Charter schools are popular with parents and most have waiting lists. Today, 12 charter schools educate some 4,000 mostly low-income black and Hispanic children. Six more charter schools are scheduled to open in the fall, providing one program option in a public system of nearly 2,000 schools. Charters have a high level of parent satisfaction and an amazing graduation rate of 99%.
So it was deeply upsetting to many parents when news broke that Democrat leaders had killed a bill during this year’s legislative session to re-authorize the state’s voter-approved charter school law. HB 1195 would have extended the law for a further five years, to 2026, while still limiting the total number to 40 schools.
The bill was bravely sponsored by seven Democrats, who defied their leadership and the powerful WEA union to support charter school families. Since Republicans already support the charter school option for families that want it, the bill likely would have passed if it made it to the floor. It didn’t.
Representative Sharon Tomiko-Santos (D-Seattle), the Chair of the House Education Committee, blocked the bill, and it missed the February 15th deadline for bills to pass in committee.

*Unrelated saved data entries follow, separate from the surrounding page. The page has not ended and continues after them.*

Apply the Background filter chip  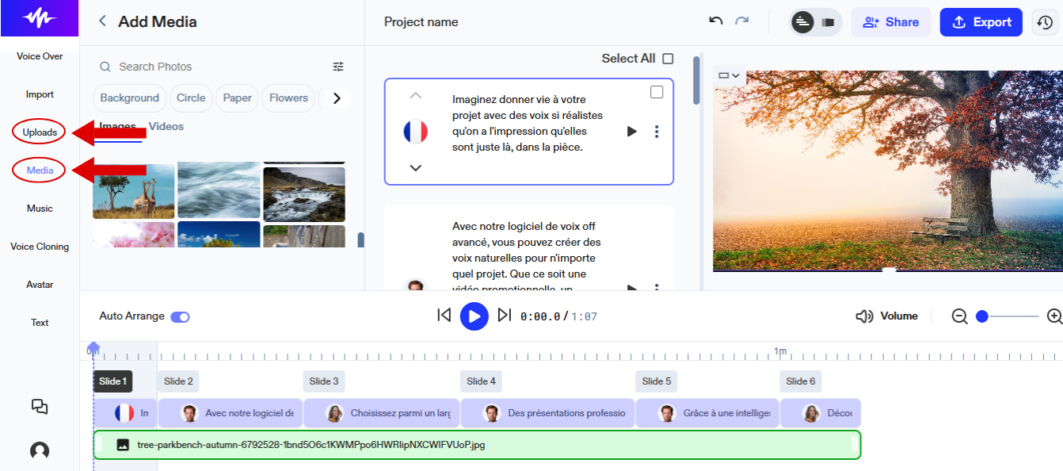(x=129, y=98)
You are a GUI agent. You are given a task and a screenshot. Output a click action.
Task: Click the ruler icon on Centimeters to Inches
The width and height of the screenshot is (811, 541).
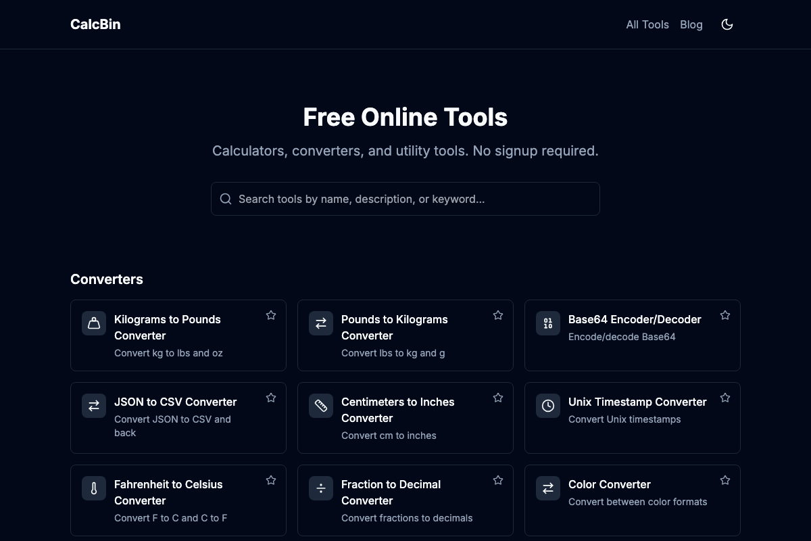point(320,406)
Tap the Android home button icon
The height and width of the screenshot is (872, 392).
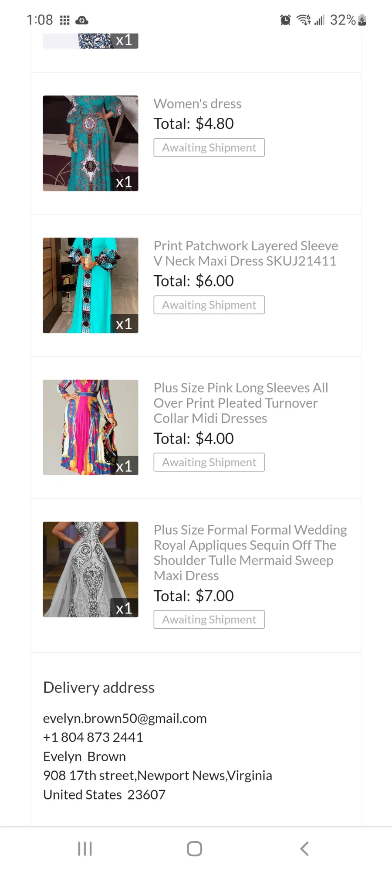[x=194, y=848]
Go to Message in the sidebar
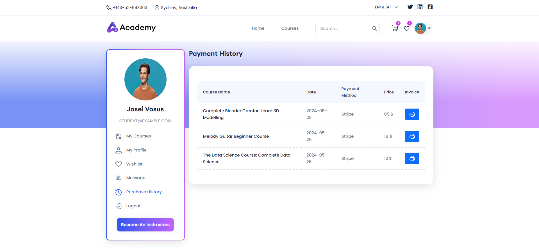The image size is (539, 248). (x=136, y=178)
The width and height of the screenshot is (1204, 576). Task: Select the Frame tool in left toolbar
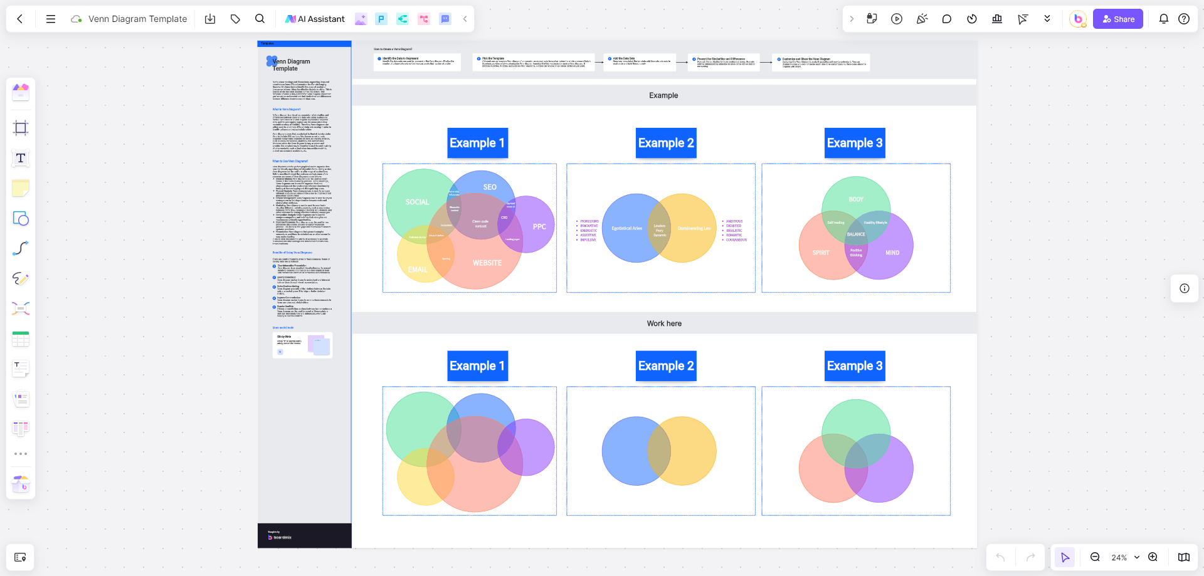pyautogui.click(x=21, y=128)
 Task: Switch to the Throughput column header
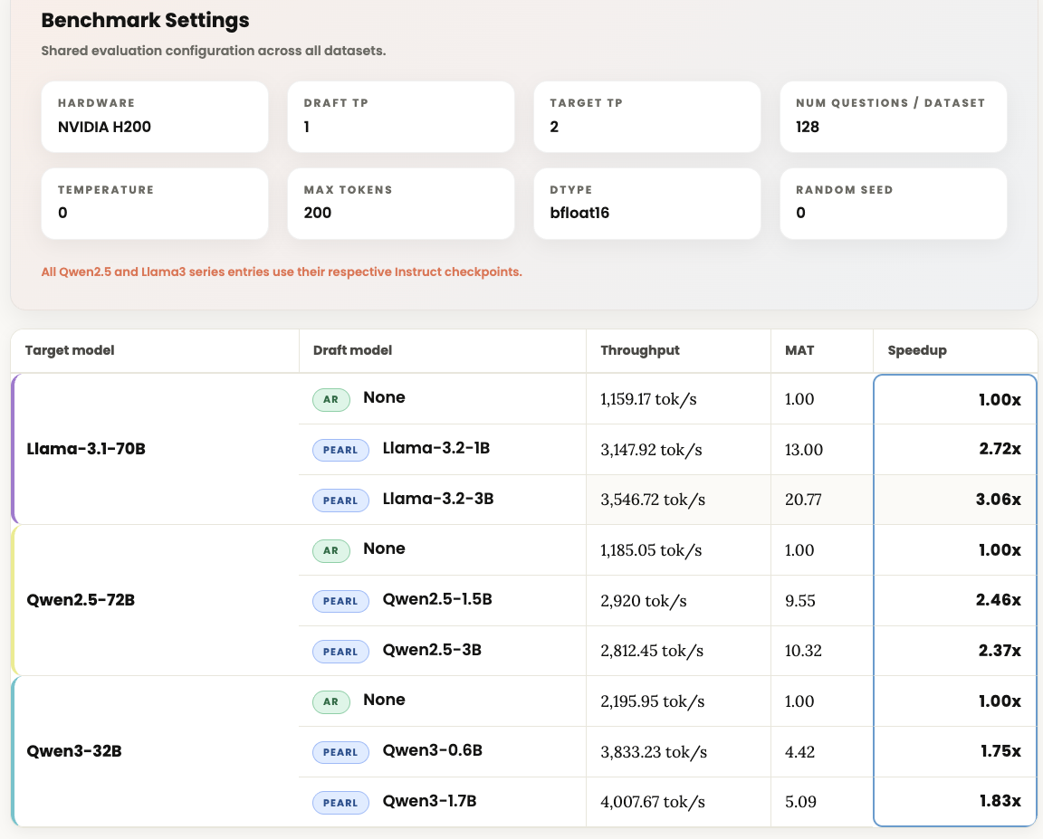coord(639,349)
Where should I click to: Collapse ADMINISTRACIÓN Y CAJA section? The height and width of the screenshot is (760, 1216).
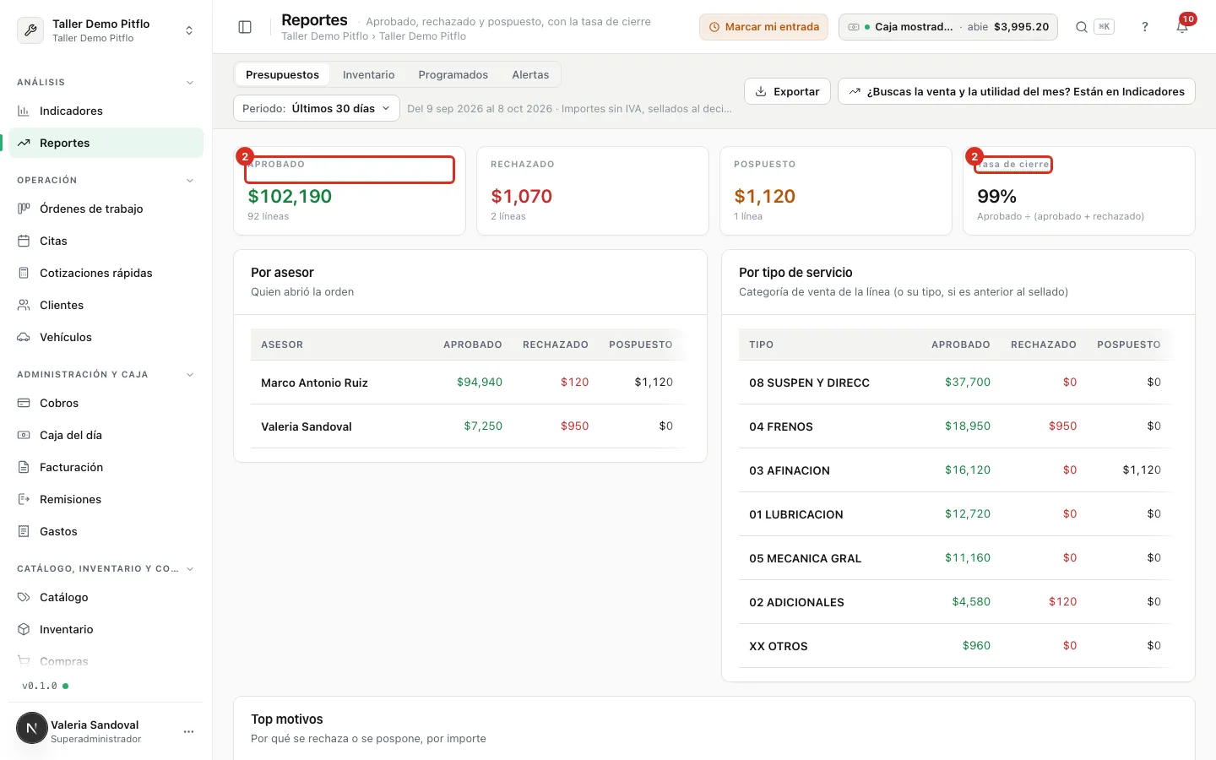pyautogui.click(x=190, y=375)
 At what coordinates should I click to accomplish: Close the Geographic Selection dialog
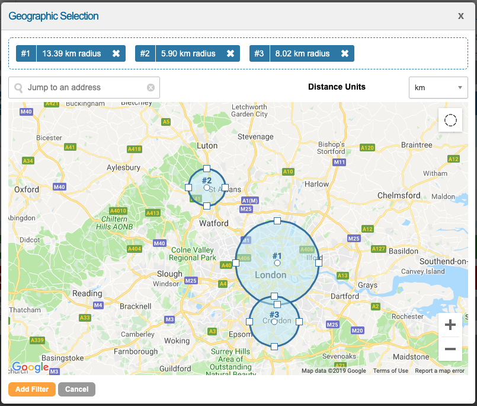(x=460, y=16)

Since a majority of House members likely support the bill, a behind-the-scenes power play was clearly involved. The WEA union hates charter schools because they give low-income parents the option to leave the traditional monopoly and find a better alternative, just as wealthy families do when they choose a private school. Not only does this mean a loss of power and funding, it is highly embarrassing when families of color vote with their feet and leave the union-dominated system.
The union’s back-door maneuver to kill HB 1195 is deeply unjust and unfair, and shows that those in power will do little to combat systematic racism in public education. Teacher salaries are now so high that many public school employees send their own children to private schools, so they have little incentive to fight for learning options for the children of lower-paid families.
Charter school families already receive less funding than families in traditional public schools. This discriminatory fiscal policy cuts about $3,000 for every child attending a current charter school, and now the legislature is cancelling their future authorization. Existing charters will continue, but the number of schools will be capped at less than half of the number approved by voters.
The aggression against charter families won’t end there. The union is counting on a hostile political environment to press the remaining schools too, until attrition has reduced their number even further. Of course that’s the goal, to shut off learning options for low-income families and communities of color until only one option is left. The union wants to send all children to the local public school within the union-dominated system. This is now likely to happen, all because one committee in one legislative house wouldn’t pass a bi-partisan re-authorization bill.
Yet all is not yet lost. The legislature is still in session. Legislative leaders can still revive HB 1195, and extend the time frame for authorizing new charter schools. They can still give charter schools equal funding and access to public school facilities. Legislators can still deliver equity and equal treatment for low-income and minority families who want to send their children to a proven and high performing public charter school.